Le milieu de l'album arrive avec une nouvel fois son lot de surprises, comme si Far Caspian n'avait pas déjà montré que cet album n'avait déjà plus grand-chose à montrer. Here Is Now est un grand morceau de bravoure, en montagnes russes avec une entrée en matière rapide et surpuissante et un milieu en apnée, comme le vol d'un oiseau marin qui plonge avant de se remettre à planer. Une fin en apothéose pleine de grésillements étranges à la Grandaddy qui sont parfaitement à leur place, et on peut emballer le sommet de l'album.

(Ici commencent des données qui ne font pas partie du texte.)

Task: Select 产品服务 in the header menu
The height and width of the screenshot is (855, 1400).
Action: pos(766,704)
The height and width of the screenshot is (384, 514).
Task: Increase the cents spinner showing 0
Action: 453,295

A Drawing Of The Sun pose une nouvelle fois des arrangements électroniques et la section rythmique de manière extrêmement subtile comme pourrait le faire Big Thief. Pourtant, Far Caspian reste un groupe aux structures très britanniques : An Outstretched Hand / Rain From Here To Kerry s'enroule autour d'une mélodie soutenue mais délicate, avant de se métamorphoser complètement. Le morceau-titre, plein d'optimisme, sonne comme les morceaux les moins électroniques de Notwist et qui pourrait être une très bonne conclusion si Whim et surtout le logiquement nommé End ne s'en chargeaient avec brio, en résumant tout ce que l'album a proposé en une dizaine de chansons dont aucune ne serait à jeter ou à altérer d'un chouïa. La conclusion est lumineuse autour d'une boucle électronique et d'une boucle de guitare à fleur de peau. « At the end of the day, it will all fall down » chante Joel Johnston avant de finir dans un grand fracas. On ne sait ce qu'il veut vraiment dire, mais ce que l'on vient d'entendre n'est pas près d'être oublié.
Suspendu entre les saisons, entre le rêve et la réalité, entre l'espoir, la crainte et la résolution, accueillant mais d'une richesse illimitée, Autofiction est un album prêt à nous accompagner à chaque instant, et chaque fois d'une manière différente. Un album-monde en toute modestie, et pour l'éternité.